### [Data extract]

=-=-=-=-=

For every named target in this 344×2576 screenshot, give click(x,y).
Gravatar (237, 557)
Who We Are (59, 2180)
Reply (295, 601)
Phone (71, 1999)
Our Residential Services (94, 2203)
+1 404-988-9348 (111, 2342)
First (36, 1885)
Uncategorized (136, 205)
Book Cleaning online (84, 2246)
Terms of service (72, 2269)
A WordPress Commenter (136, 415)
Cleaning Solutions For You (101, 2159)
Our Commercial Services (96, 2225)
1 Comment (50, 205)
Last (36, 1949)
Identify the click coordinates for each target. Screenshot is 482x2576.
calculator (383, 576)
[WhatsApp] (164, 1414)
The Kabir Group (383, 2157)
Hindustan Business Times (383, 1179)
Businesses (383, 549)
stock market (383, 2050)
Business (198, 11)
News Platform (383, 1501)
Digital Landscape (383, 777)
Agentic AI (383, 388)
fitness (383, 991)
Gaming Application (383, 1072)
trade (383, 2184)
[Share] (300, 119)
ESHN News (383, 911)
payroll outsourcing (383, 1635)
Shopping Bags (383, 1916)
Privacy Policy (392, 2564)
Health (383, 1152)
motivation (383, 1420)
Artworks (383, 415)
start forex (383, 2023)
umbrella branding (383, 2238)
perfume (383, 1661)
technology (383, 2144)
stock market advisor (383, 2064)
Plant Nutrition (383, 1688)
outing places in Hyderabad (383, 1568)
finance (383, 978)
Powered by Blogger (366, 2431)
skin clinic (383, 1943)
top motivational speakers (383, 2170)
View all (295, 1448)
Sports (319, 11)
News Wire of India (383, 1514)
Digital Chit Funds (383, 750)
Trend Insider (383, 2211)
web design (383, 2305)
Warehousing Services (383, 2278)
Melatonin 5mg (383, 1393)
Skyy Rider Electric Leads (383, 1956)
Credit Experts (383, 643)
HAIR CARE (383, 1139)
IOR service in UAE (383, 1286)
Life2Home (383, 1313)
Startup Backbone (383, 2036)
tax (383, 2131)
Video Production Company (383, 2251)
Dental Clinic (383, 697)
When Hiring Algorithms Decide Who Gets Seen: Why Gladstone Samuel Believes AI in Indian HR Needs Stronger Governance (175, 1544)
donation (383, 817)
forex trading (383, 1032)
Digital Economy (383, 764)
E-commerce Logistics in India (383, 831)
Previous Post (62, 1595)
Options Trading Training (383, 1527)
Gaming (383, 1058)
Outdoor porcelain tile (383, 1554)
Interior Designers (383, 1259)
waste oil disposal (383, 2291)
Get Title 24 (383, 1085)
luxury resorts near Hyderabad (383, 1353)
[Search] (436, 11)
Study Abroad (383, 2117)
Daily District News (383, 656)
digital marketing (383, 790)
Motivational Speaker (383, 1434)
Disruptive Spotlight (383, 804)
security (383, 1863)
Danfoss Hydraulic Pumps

=-=-=-=-=

### [Goal of the exercise]
The expected result is a copy of each line in the records where "target" appears.

### [Solution to this exercise]
For every named target in this 344×2576 screenshot, give click(x,y).
Identify the click coordinates for each target. Screenshot is 482x2576.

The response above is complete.